Dorothy Parker

Dorothy Parker Poems

Dorothy Parker Biography

Dorothy ParkerFamed for her caustic wit, Dorothy Parker was born in 1893 in New Jersey and was known from an early age for her uncompromising character. Her mother died when Parker was five and her father remarried a few years later. It was not a happy time for the future doyen of 20″s society. She refused to call this new woman either mother or step-mother, preferring instead to address her as the “housekeeper”.

Despite having a Jewish father, she attended the Convent of the Blessed Sacrament before going to Miss Dana’s School where she graduated at the age of 18. Her father died shortly after and Parker made a living playing piano at a school for dance while writing poetry in her spare time. She sold her first poem to Vanity Fair in 1914 and then worked for Vogue as an editorial assistant.
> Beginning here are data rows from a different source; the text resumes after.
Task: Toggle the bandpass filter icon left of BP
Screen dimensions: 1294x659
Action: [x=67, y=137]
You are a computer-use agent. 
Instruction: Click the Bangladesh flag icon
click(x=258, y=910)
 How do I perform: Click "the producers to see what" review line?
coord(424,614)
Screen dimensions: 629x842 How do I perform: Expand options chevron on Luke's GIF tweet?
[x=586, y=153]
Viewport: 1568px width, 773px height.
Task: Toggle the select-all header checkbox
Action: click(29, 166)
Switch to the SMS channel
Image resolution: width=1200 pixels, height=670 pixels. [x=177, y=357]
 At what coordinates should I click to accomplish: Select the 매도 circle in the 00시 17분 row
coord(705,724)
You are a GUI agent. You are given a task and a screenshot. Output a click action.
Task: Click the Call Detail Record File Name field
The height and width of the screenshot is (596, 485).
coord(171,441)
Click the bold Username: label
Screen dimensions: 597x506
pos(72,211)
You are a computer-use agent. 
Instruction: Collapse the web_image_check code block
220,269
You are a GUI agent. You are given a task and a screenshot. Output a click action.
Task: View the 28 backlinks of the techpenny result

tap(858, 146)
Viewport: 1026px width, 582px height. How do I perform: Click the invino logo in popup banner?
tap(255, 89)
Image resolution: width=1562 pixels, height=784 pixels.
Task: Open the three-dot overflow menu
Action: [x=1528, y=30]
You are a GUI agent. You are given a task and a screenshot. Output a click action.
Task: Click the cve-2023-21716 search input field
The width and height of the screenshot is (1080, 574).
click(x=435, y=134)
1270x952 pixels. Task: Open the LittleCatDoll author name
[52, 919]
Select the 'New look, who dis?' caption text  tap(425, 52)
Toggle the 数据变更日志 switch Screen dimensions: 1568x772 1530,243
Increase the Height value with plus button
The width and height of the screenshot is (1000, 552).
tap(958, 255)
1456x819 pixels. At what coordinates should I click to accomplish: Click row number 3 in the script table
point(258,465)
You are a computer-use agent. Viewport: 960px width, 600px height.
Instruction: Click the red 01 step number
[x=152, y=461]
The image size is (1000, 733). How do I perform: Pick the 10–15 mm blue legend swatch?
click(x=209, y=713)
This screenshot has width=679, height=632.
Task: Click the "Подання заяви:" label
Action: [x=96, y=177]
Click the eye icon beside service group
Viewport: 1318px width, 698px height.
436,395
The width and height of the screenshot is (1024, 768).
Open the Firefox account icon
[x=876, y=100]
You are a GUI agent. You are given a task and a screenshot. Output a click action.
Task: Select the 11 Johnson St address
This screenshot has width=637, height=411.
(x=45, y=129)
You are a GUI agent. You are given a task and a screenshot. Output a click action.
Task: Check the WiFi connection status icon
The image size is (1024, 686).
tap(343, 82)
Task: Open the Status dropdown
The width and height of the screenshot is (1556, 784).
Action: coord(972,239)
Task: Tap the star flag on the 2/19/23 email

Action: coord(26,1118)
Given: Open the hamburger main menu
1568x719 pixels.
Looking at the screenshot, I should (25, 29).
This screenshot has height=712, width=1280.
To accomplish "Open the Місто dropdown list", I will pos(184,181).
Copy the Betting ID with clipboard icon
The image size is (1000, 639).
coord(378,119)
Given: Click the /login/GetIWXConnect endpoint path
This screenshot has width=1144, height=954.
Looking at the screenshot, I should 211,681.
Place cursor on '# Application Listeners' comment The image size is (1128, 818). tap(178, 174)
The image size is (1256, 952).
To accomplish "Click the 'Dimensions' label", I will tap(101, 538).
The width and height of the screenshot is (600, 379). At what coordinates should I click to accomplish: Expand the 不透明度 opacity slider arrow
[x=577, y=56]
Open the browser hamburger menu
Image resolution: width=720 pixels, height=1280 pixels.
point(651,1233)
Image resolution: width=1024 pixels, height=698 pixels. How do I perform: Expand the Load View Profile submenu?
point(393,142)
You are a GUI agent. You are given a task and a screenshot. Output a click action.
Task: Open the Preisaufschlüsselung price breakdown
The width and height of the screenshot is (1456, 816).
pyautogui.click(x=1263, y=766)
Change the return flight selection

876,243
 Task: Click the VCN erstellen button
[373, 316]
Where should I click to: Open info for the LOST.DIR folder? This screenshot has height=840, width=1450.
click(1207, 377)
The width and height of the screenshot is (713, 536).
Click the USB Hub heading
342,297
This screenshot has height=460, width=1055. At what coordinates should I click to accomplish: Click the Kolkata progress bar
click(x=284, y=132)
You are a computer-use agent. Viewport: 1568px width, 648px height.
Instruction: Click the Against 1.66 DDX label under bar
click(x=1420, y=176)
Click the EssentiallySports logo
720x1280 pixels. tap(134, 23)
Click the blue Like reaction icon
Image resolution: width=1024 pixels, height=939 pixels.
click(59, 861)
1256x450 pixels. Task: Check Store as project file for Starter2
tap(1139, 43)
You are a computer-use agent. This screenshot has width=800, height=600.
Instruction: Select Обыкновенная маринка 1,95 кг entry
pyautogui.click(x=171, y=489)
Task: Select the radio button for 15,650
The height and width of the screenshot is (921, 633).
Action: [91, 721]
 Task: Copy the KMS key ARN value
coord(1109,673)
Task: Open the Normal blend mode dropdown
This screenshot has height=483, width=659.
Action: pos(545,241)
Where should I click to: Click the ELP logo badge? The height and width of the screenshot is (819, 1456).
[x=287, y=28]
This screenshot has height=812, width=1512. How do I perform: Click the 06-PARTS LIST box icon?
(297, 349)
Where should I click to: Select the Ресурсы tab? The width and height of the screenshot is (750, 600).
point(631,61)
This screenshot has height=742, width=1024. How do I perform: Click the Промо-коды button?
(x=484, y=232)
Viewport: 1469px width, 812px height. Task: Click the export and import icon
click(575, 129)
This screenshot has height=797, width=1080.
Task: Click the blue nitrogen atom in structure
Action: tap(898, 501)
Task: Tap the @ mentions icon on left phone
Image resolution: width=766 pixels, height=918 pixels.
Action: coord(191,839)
In 1918 she stood in as theatre critic for P.G. Woodhouse, signifying a period when her career finally began to take off. She met and became friends with Robert Benchley and Robert Sherwood, forming the Algonquin Round Table that became a focus for Parkers extraordinary wit. Newspaper columnist Franklin Adams often printed her remarks and short verse in his weekly writings.

Parker was eventually fired by Vogue when her caustic remarks began to upset powerful theatre producers and she moved instead to the newly founded New Yorker where she become part of the board of editors. Her sharp wit and cutting verse were at their most potent over the next decade and a half and, during this time, she published well over 300 poems.

Despite her fame, she was never completely confident of her own ability and always wondered why people fussed over her poetry and witticisms. Her first book of poems, Enough Rope, was published in 1926 and was given good reviews and sold around 47,000 copies.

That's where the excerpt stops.